Power in a RCL circuit

Question

I have an ideal RCL series circuit. How can I find the input power that the circuit needs. I know that I can write:

$$V_{in}=V_R+V_C+V_L$$

Answer 1

Well, as you stated in your question we know:

$$ \begin{cases} \text{V}_\text{in}\left(t\right)=\text{V}_\text{R}\left(t\right)+\text{V}_\text{C}\left(t\right)+\text{V}_\text{L}\left(t\right)\\ \\ \text{V}_\text{R}\left(t\right)=\text{I}_\text{R}\left(t\right)\cdot\text{R}\\ \\ \text{I}_\text{C}\left(t\right)=\text{V}_\text{C}'\left(t\right)\cdot\text{C}\\ \\ \text{V}_\text{L}\left(t\right)=\text{I}_\text{L}'\left(t\right)\cdot\text{L}\\ \\ \text{I}_\text{in}\left(t\right)=\text{I}_\text{R}\left(t\right)=\text{I}_\text{C}\left(t\right)=\text{I}_\text{L}\left(t\right) \end{cases}\tag1 $$

So, we can write:

$$\text{V}_\text{in}'\left(t\right)=\text{I}_\text{in}'\left(t\right)\cdot\text{R}+\text{I}_\text{in}\left(t\right)\cdot\frac{1}{\text{C}}+\text{I}_\text{in}''\left(t\right)\cdot\text{L}\tag2$$

And so for the power we know:

$$\text{P}_\text{in}\left(t\right)=\text{V}_\text{in}\left(t\right)\cdot\text{I}_\text{in}\left(t\right)\tag3$$

Answer 2

Evidently, the circuit is a series circuit.
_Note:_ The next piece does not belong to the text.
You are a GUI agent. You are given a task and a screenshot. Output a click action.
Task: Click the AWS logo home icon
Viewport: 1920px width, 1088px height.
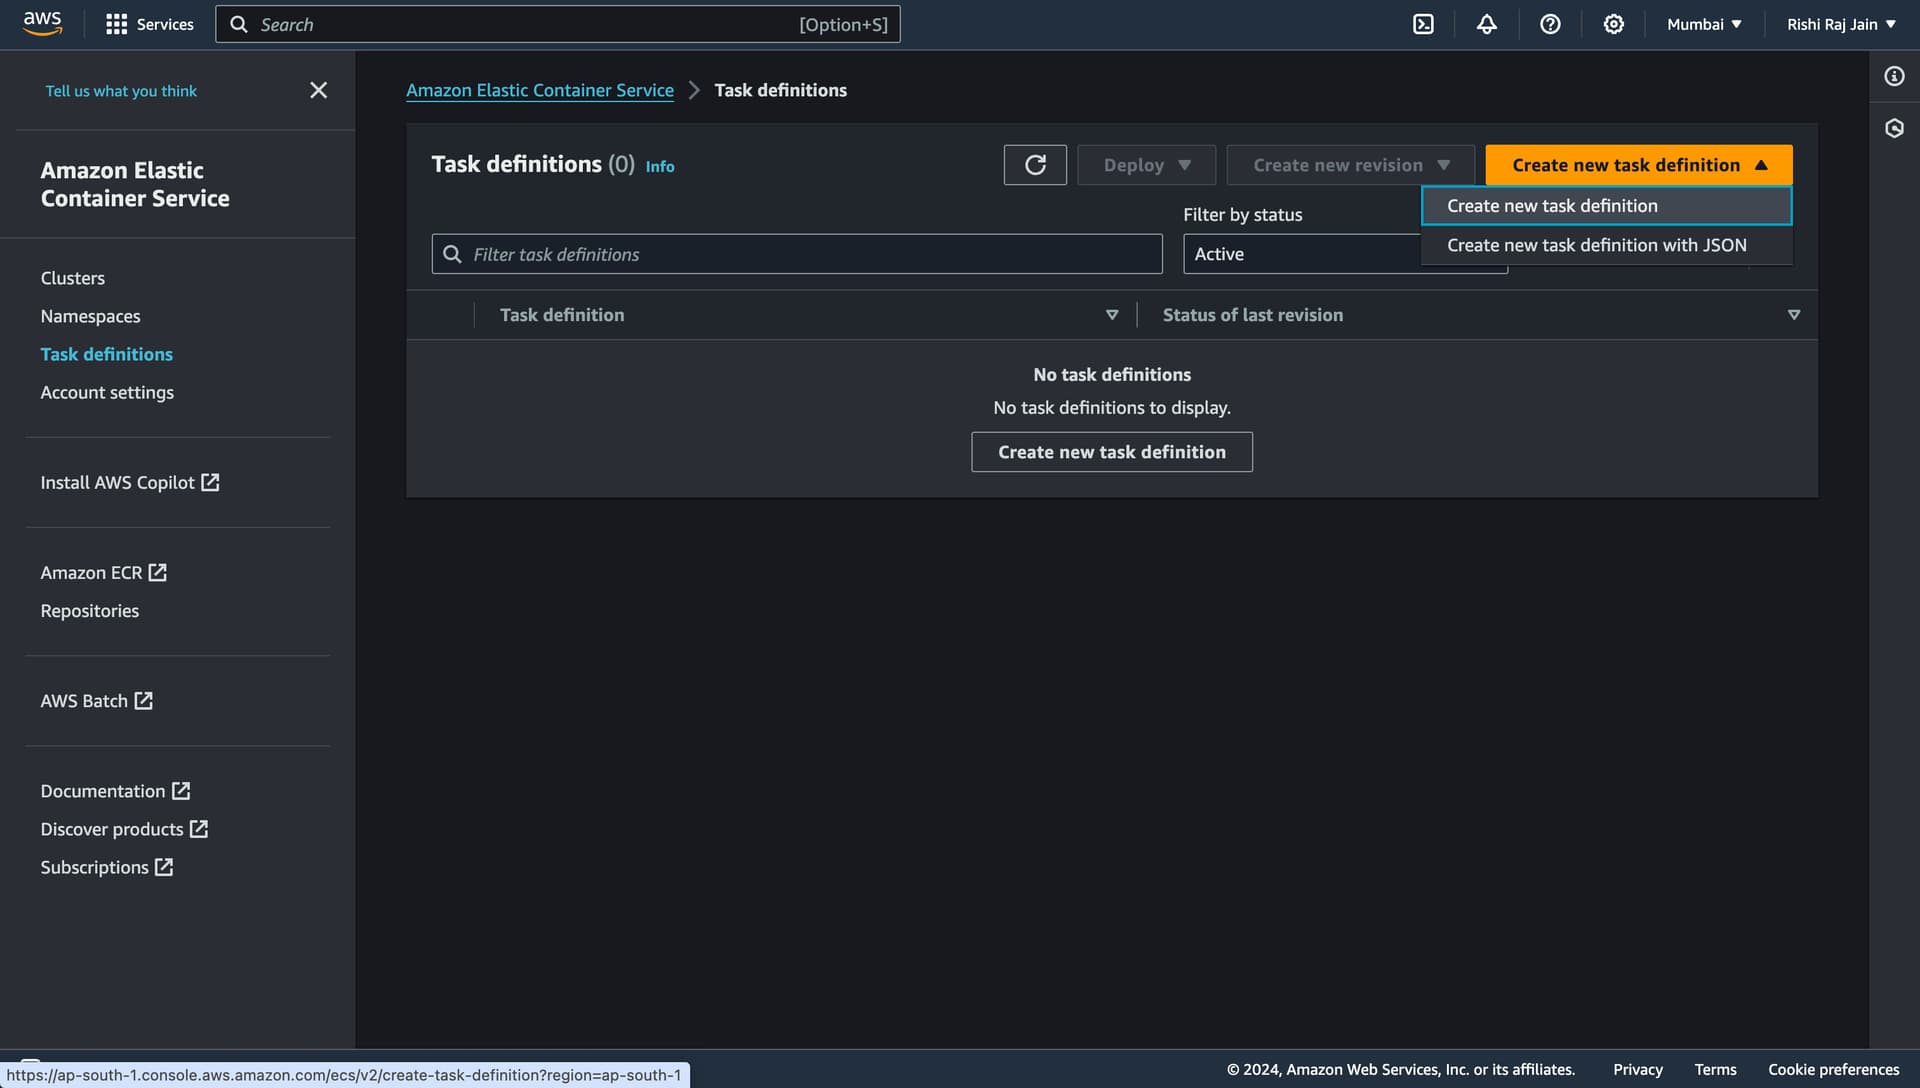point(42,24)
Note that we have the following relationships

$$\begin{align} V_R&=RI\\\\ V_L&=L\frac{dI}{dt}\\\\ V_C&=\frac1C \int I\,dt \end{align}$$

The input power is given by $P_{in}=V_{in}I$. Thus,

$$\begin{align} P_{in}&=RI^2+LI\frac{dI}{dt}+\frac1C I\int I\,dt\\\\ &=RI^2+LI\frac{dI}{dt}+C V_C\frac{dV_C}{dt}\\\\ &=RI^2+\frac12 L\frac{dI^2}{dt}+\frac12 C\frac{dV_C^2}{dt}\\\\ &=RI^2+\frac{d}{dt}\left(\frac12LI^2+\frac12CV_C^2\right)\\\\ \end{align}$$

which shows that the input power is given by the sum of the power dissipated by the resistor plus the rate of change in the energy stored in the inductor and capacitor.